== YOUR OBJECTIVE ==
Copy out the records starting at the line that contains "1024x1280 pixels." and running to the end of the records, leaving out the pictures.
-- INPUT RECORDS start --
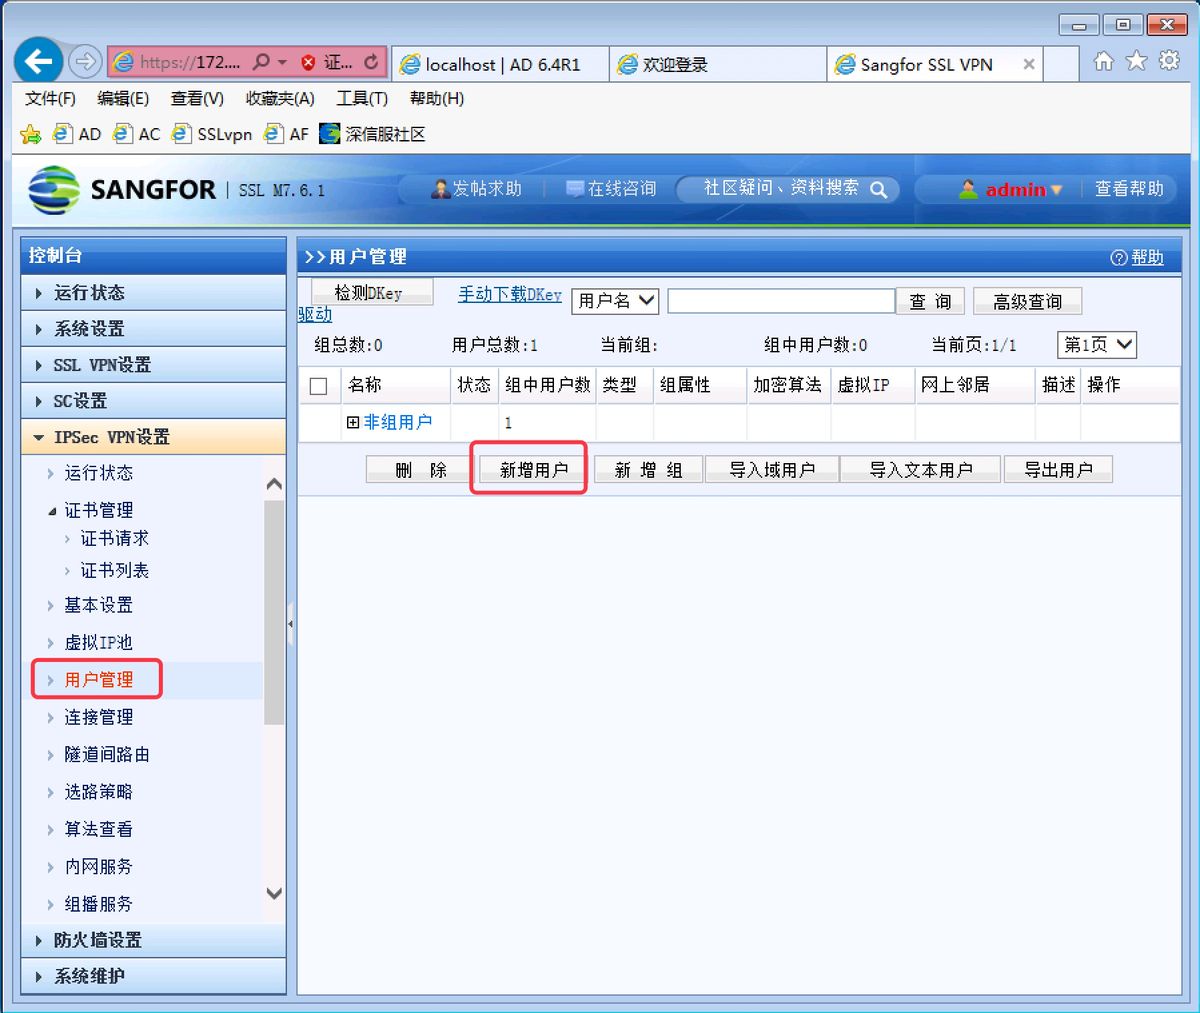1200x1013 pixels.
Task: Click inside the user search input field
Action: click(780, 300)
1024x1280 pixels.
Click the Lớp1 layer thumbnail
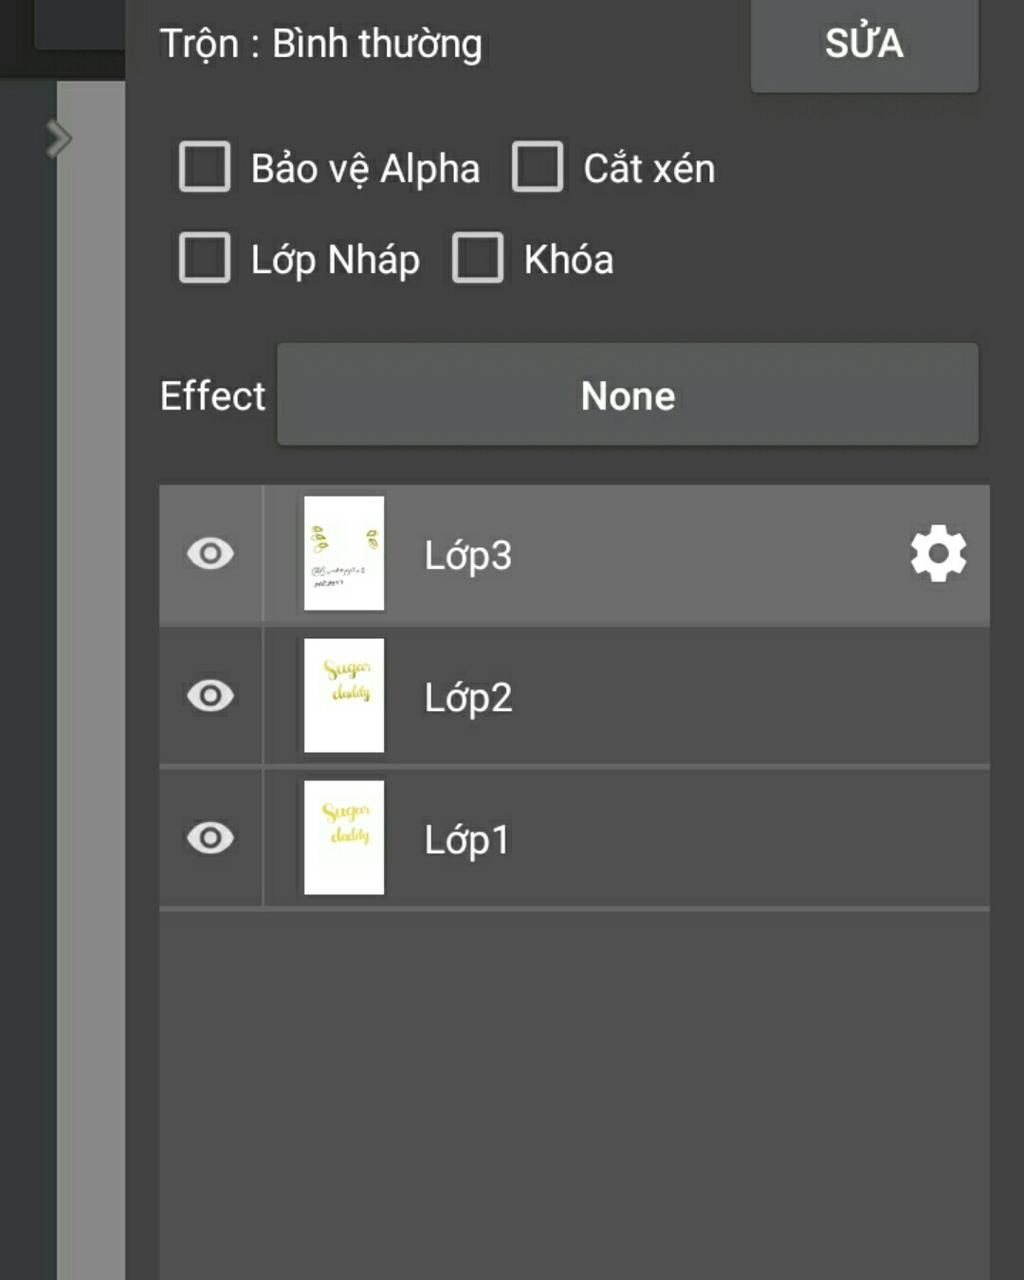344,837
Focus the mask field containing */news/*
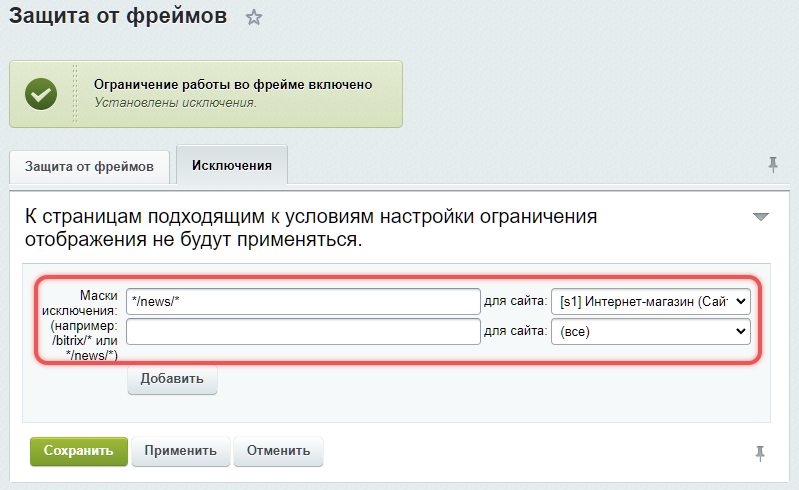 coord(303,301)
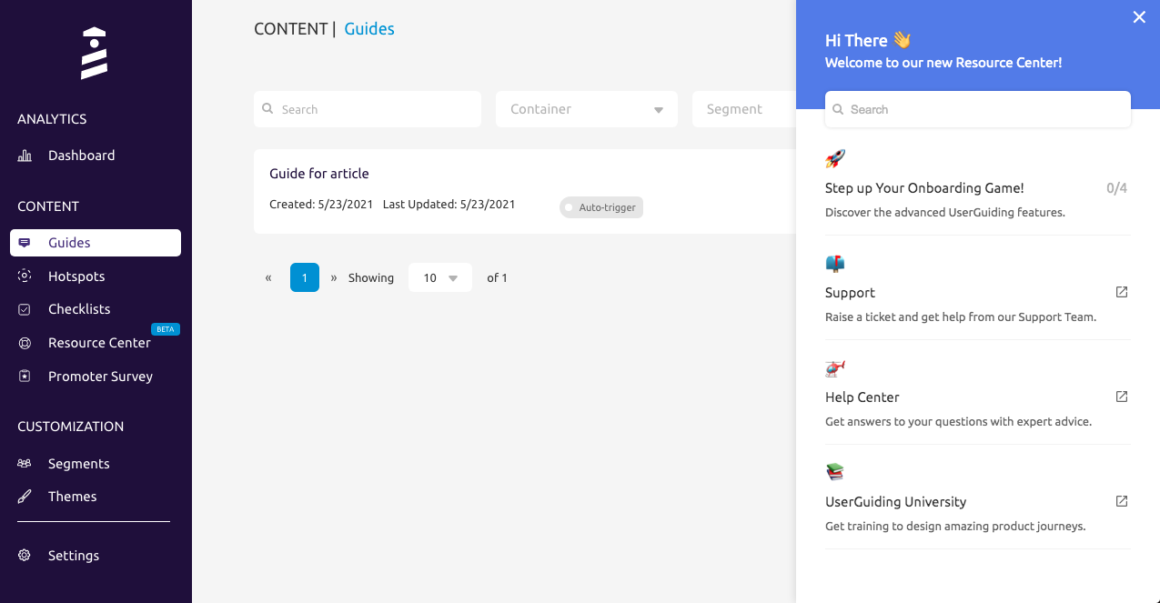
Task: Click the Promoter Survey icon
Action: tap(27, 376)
-- INPUT RECORDS end --
== WRITTEN SOLUTION ==
1024x1280 pixels.
Click the Lớp1 layer thumbnail
344,837
Focus the mask field containing */news/*
 coord(303,301)
Task: Click the Promoter Survey icon
Action: tap(27, 376)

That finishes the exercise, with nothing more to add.